* **Problem to work on**:
All records below are to be repeated precisely, with nothing added.

* **Stored data entries**:
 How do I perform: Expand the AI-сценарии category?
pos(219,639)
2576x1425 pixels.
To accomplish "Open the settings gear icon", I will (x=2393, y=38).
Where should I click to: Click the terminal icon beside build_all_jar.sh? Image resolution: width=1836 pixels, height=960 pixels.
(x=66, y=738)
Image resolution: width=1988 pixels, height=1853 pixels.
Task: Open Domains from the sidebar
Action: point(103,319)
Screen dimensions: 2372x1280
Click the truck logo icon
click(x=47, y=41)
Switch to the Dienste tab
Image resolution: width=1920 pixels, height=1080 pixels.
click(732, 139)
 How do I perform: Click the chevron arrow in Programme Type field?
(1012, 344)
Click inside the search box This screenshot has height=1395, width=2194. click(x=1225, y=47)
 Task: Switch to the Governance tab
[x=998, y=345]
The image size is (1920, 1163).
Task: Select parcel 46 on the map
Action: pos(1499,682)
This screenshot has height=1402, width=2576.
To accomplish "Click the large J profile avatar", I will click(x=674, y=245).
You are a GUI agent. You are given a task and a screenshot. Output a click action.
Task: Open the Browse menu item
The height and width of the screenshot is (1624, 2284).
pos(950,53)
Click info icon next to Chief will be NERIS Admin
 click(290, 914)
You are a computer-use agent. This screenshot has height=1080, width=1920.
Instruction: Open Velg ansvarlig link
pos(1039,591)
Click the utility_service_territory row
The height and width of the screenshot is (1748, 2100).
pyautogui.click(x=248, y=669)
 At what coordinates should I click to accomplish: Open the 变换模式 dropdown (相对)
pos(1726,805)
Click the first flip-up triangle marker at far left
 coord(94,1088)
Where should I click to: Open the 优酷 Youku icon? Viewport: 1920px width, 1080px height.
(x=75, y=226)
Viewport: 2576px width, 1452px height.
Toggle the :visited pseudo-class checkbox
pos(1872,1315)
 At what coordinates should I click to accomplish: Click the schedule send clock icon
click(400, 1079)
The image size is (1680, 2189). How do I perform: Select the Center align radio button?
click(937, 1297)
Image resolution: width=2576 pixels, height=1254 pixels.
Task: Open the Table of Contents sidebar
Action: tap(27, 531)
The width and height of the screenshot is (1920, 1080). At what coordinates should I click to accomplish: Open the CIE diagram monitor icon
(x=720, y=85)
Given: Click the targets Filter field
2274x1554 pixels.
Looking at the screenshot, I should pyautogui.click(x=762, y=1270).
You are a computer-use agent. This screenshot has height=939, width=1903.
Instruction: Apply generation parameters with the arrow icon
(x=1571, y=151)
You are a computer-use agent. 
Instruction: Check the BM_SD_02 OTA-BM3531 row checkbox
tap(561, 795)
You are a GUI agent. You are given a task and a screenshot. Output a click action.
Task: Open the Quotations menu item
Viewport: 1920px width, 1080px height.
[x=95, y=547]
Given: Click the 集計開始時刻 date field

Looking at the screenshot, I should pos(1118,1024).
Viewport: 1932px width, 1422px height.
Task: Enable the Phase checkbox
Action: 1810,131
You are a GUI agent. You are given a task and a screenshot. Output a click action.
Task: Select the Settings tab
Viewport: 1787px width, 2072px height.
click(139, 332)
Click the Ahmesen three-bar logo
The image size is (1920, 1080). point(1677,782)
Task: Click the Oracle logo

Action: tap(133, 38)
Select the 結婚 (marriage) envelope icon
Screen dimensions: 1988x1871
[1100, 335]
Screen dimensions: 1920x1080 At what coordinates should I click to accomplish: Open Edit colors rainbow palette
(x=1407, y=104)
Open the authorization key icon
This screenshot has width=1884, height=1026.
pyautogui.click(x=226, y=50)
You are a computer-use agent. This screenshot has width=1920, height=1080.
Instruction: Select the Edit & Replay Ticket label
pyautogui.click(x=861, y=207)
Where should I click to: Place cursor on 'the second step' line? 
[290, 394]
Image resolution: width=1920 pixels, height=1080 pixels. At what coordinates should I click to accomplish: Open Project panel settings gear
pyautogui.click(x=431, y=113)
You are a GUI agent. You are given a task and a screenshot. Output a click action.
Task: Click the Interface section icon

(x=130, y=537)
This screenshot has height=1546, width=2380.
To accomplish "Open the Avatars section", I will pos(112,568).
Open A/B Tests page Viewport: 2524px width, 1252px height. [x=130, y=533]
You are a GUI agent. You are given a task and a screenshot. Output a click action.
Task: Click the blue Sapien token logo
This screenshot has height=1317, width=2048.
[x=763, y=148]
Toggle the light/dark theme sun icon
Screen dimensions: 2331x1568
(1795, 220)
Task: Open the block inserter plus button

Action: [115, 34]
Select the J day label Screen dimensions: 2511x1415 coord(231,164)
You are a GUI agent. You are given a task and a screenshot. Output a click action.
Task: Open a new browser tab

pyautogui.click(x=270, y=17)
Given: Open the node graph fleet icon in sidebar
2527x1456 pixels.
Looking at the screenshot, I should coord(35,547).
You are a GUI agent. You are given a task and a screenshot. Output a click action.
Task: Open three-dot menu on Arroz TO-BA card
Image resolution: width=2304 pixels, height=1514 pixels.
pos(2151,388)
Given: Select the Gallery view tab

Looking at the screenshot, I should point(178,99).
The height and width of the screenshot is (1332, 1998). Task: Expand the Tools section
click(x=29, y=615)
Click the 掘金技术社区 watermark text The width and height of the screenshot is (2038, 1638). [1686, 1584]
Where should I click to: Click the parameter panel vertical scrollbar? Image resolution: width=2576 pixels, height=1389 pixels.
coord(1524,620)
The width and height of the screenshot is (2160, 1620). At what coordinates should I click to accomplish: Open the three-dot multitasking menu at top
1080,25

* **Answer to this task**:
 How do I perform: Expand the AI-сценарии category?
pos(219,639)
2576x1425 pixels.
To accomplish "Open the settings gear icon", I will (x=2393, y=38).
Where should I click to: Click the terminal icon beside build_all_jar.sh? Image resolution: width=1836 pixels, height=960 pixels.
(x=66, y=738)
Image resolution: width=1988 pixels, height=1853 pixels.
Task: Open Domains from the sidebar
Action: point(103,319)
Screen dimensions: 2372x1280
Click the truck logo icon
click(x=47, y=41)
Switch to the Dienste tab
Image resolution: width=1920 pixels, height=1080 pixels.
click(732, 139)
 How do I perform: Click the chevron arrow in Programme Type field?
(1012, 344)
Click inside the search box This screenshot has height=1395, width=2194. click(x=1225, y=47)
 Task: Switch to the Governance tab
[x=998, y=345]
The image size is (1920, 1163).
Task: Select parcel 46 on the map
Action: pos(1499,682)
This screenshot has height=1402, width=2576.
To accomplish "Click the large J profile avatar", I will click(x=674, y=245).
You are a GUI agent. You are given a task and a screenshot. Output a click action.
Task: Open the Browse menu item
The height and width of the screenshot is (1624, 2284).
pos(950,53)
Click info icon next to Chief will be NERIS Admin
 click(290, 914)
You are a computer-use agent. This screenshot has height=1080, width=1920.
Instruction: Open Velg ansvarlig link
pos(1039,591)
Click the utility_service_territory row
The height and width of the screenshot is (1748, 2100).
pyautogui.click(x=248, y=669)
 At what coordinates should I click to accomplish: Open the 变换模式 dropdown (相对)
pos(1726,805)
Click the first flip-up triangle marker at far left
 coord(94,1088)
Where should I click to: Open the 优酷 Youku icon? Viewport: 1920px width, 1080px height.
(x=75, y=226)
Viewport: 2576px width, 1452px height.
Toggle the :visited pseudo-class checkbox
pos(1872,1315)
 At what coordinates should I click to accomplish: Click the schedule send clock icon
click(400, 1079)
The image size is (1680, 2189). How do I perform: Select the Center align radio button?
click(937, 1297)
Image resolution: width=2576 pixels, height=1254 pixels.
Task: Open the Table of Contents sidebar
Action: tap(27, 531)
The width and height of the screenshot is (1920, 1080). At what coordinates should I click to accomplish: Open the CIE diagram monitor icon
(x=720, y=85)
Given: Click the targets Filter field
2274x1554 pixels.
Looking at the screenshot, I should pyautogui.click(x=762, y=1270).
You are a computer-use agent. This screenshot has height=939, width=1903.
Instruction: Apply generation parameters with the arrow icon
(x=1571, y=151)
You are a computer-use agent. 
Instruction: Check the BM_SD_02 OTA-BM3531 row checkbox
tap(561, 795)
You are a GUI agent. You are given a task and a screenshot. Output a click action.
Task: Open the Quotations menu item
Viewport: 1920px width, 1080px height.
[x=95, y=547]
Given: Click the 集計開始時刻 date field

Looking at the screenshot, I should pos(1118,1024).
Viewport: 1932px width, 1422px height.
Task: Enable the Phase checkbox
Action: 1810,131
You are a GUI agent. You are given a task and a screenshot. Output a click action.
Task: Select the Settings tab
Viewport: 1787px width, 2072px height.
click(139, 332)
Click the Ahmesen three-bar logo
The image size is (1920, 1080). point(1677,782)
Task: Click the Oracle logo

Action: tap(133, 38)
Select the 結婚 (marriage) envelope icon
Screen dimensions: 1988x1871
[1100, 335]
Screen dimensions: 1920x1080 At what coordinates should I click to accomplish: Open Edit colors rainbow palette
(x=1407, y=104)
Open the authorization key icon
This screenshot has width=1884, height=1026.
pyautogui.click(x=226, y=50)
You are a computer-use agent. This screenshot has width=1920, height=1080.
Instruction: Select the Edit & Replay Ticket label
pyautogui.click(x=861, y=207)
Where should I click to: Place cursor on 'the second step' line? 
[290, 394]
Image resolution: width=1920 pixels, height=1080 pixels. At what coordinates should I click to accomplish: Open Project panel settings gear
pyautogui.click(x=431, y=113)
You are a GUI agent. You are given a task and a screenshot. Output a click action.
Task: Click the Interface section icon

(x=130, y=537)
This screenshot has height=1546, width=2380.
To accomplish "Open the Avatars section", I will pos(112,568).
Open A/B Tests page Viewport: 2524px width, 1252px height. [x=130, y=533]
You are a GUI agent. You are given a task and a screenshot. Output a click action.
Task: Click the blue Sapien token logo
This screenshot has height=1317, width=2048.
[x=763, y=148]
Toggle the light/dark theme sun icon
Screen dimensions: 2331x1568
(1795, 220)
Task: Open the block inserter plus button

Action: [115, 34]
Select the J day label Screen dimensions: 2511x1415 coord(231,164)
You are a GUI agent. You are given a task and a screenshot. Output a click action.
Task: Open a new browser tab

pyautogui.click(x=270, y=17)
Given: Open the node graph fleet icon in sidebar
2527x1456 pixels.
Looking at the screenshot, I should coord(35,547).
You are a GUI agent. You are given a task and a screenshot. Output a click action.
Task: Open three-dot menu on Arroz TO-BA card
Image resolution: width=2304 pixels, height=1514 pixels.
pos(2151,388)
Given: Select the Gallery view tab

Looking at the screenshot, I should point(178,99).
The height and width of the screenshot is (1332, 1998). Task: Expand the Tools section
click(x=29, y=615)
Click the 掘金技术社区 watermark text The width and height of the screenshot is (2038, 1638). [1686, 1584]
Where should I click to: Click the parameter panel vertical scrollbar? Image resolution: width=2576 pixels, height=1389 pixels.
coord(1524,620)
The width and height of the screenshot is (2160, 1620). At what coordinates should I click to accomplish: Open the three-dot multitasking menu at top
1080,25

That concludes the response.